* SOURCE MATERIAL *
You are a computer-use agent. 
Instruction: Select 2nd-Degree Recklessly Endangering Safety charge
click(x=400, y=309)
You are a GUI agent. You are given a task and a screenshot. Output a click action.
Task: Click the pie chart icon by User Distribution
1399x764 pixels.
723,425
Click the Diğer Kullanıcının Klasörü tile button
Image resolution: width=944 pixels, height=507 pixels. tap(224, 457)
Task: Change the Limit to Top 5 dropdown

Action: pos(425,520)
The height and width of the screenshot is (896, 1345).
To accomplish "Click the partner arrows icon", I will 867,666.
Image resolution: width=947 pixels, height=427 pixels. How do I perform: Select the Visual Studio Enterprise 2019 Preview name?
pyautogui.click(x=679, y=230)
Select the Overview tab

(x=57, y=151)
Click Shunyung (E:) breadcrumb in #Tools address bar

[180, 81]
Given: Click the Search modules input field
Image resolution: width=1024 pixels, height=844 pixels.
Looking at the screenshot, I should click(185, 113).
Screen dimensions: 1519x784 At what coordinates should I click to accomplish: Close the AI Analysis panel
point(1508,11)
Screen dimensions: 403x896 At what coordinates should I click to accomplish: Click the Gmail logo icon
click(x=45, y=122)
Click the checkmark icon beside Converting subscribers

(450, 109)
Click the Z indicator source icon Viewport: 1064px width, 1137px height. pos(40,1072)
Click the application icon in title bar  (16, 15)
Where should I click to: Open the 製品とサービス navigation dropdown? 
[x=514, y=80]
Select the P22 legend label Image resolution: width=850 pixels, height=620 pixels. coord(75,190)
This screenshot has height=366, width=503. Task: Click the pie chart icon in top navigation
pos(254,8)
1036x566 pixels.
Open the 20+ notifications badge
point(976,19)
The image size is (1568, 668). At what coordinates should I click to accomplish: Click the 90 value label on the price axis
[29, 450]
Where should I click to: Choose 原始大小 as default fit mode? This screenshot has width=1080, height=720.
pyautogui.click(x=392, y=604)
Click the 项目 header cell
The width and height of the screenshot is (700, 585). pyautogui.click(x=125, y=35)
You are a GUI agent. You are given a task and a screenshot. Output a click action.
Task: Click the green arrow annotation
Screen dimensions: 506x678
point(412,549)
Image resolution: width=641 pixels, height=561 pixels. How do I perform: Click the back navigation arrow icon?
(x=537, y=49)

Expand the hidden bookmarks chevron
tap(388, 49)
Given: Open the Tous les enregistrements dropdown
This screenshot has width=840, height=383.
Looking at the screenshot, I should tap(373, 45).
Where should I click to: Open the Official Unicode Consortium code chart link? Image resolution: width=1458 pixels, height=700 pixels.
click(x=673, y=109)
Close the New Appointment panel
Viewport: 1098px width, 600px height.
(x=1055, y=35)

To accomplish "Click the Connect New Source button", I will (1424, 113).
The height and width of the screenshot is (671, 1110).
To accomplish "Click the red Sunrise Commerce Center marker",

* ABOUT THIS TASK *
Please return only the lines from the one that contains "Select the P22" through the final line of the entries, each exactly as written.

* RESPONSE *
Select the P22 legend label Image resolution: width=850 pixels, height=620 pixels. coord(75,190)
This screenshot has height=366, width=503. Task: Click the pie chart icon in top navigation
pos(254,8)
1036x566 pixels.
Open the 20+ notifications badge
point(976,19)
The image size is (1568, 668). At what coordinates should I click to accomplish: Click the 90 value label on the price axis
[29, 450]
Where should I click to: Choose 原始大小 as default fit mode? This screenshot has width=1080, height=720.
pyautogui.click(x=392, y=604)
Click the 项目 header cell
The width and height of the screenshot is (700, 585). pyautogui.click(x=125, y=35)
You are a GUI agent. You are given a task and a screenshot. Output a click action.
Task: Click the green arrow annotation
Screen dimensions: 506x678
point(412,549)
Image resolution: width=641 pixels, height=561 pixels. How do I perform: Click the back navigation arrow icon?
(x=537, y=49)

Expand the hidden bookmarks chevron
tap(388, 49)
Given: Open the Tous les enregistrements dropdown
This screenshot has width=840, height=383.
Looking at the screenshot, I should tap(373, 45).
Where should I click to: Open the Official Unicode Consortium code chart link? Image resolution: width=1458 pixels, height=700 pixels.
click(x=673, y=109)
Close the New Appointment panel
Viewport: 1098px width, 600px height.
(x=1055, y=35)

To accomplish "Click the Connect New Source button", I will (1424, 113).
The height and width of the screenshot is (671, 1110).
To accomplish "Click the red Sunrise Commerce Center marker",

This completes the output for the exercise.